**** ENTRIES SHOWN ****

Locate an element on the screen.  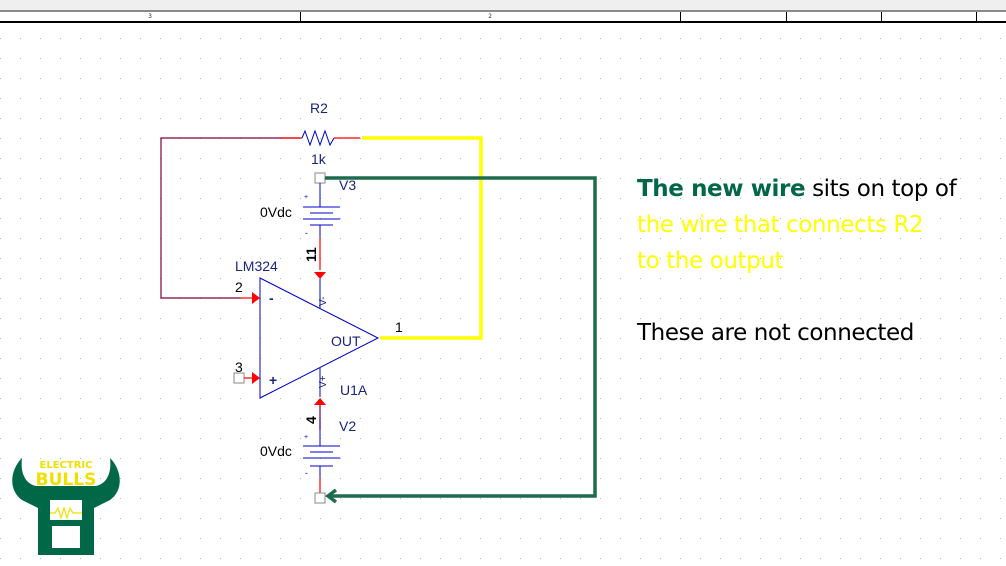
r2-to-output-wire is located at coordinates (422, 238).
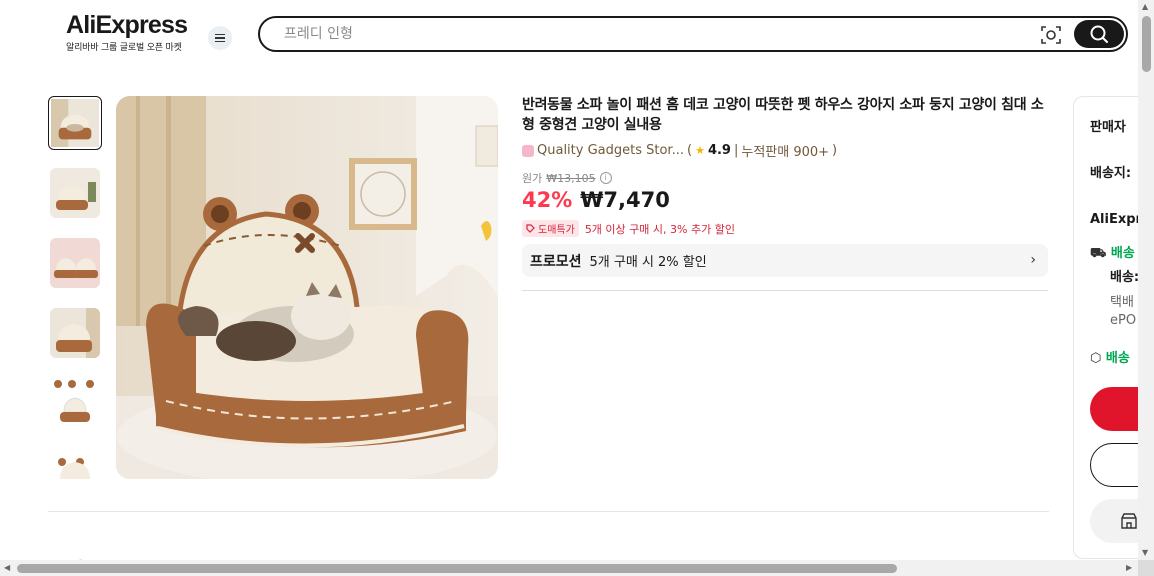 The image size is (1154, 576). Describe the element at coordinates (1118, 358) in the screenshot. I see `delivery-label-2: 배송` at that location.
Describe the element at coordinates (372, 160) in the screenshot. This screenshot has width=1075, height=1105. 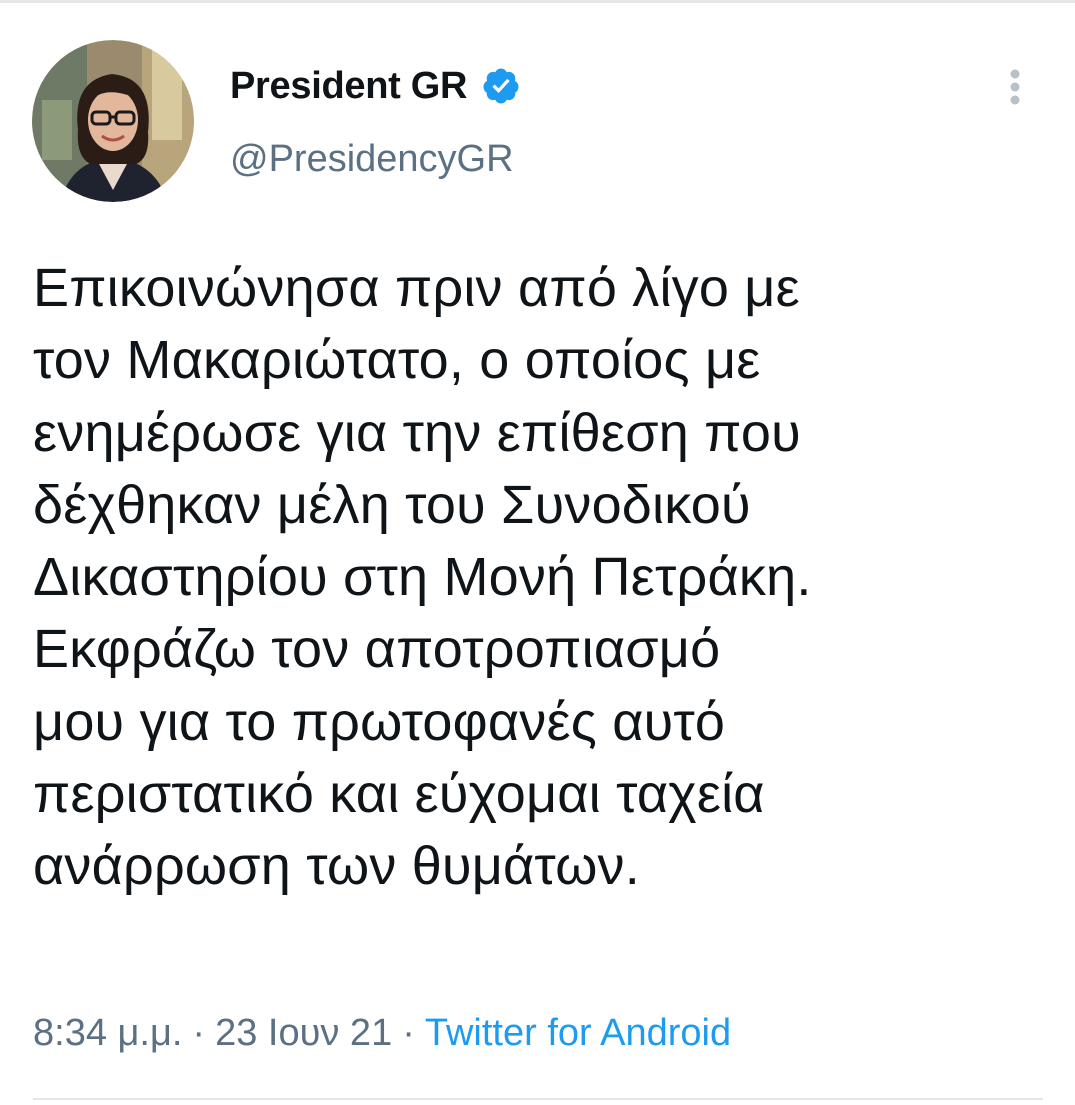
I see `author-handle: @PresidencyGR` at that location.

****

■ **WHAT THE TASK ASKS**
Copy all of the items above word for word, leaving out the pictures.

■ **ANSWER TO THIS TASK**
Locate an element on the screen.  
r2-to-output-wire is located at coordinates (422, 238).
 The image size is (1154, 576). Describe the element at coordinates (1118, 358) in the screenshot. I see `delivery-label-2: 배송` at that location.
Describe the element at coordinates (372, 160) in the screenshot. This screenshot has width=1075, height=1105. 
I see `author-handle: @PresidencyGR` at that location.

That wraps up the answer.